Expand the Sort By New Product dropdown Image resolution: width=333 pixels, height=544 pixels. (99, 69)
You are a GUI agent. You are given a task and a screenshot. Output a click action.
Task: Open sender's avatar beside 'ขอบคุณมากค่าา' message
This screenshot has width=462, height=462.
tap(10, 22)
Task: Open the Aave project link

================================

Work item » Word for word, give the entire listing again.

Response box »
Expand the Sort By New Product dropdown Image resolution: width=333 pixels, height=544 pixels. (99, 69)
You are a GUI agent. You are given a task and a screenshot. Output a click action.
Task: Open sender's avatar beside 'ขอบคุณมากค่าา' message
This screenshot has width=462, height=462.
tap(10, 22)
Task: Open the Aave project link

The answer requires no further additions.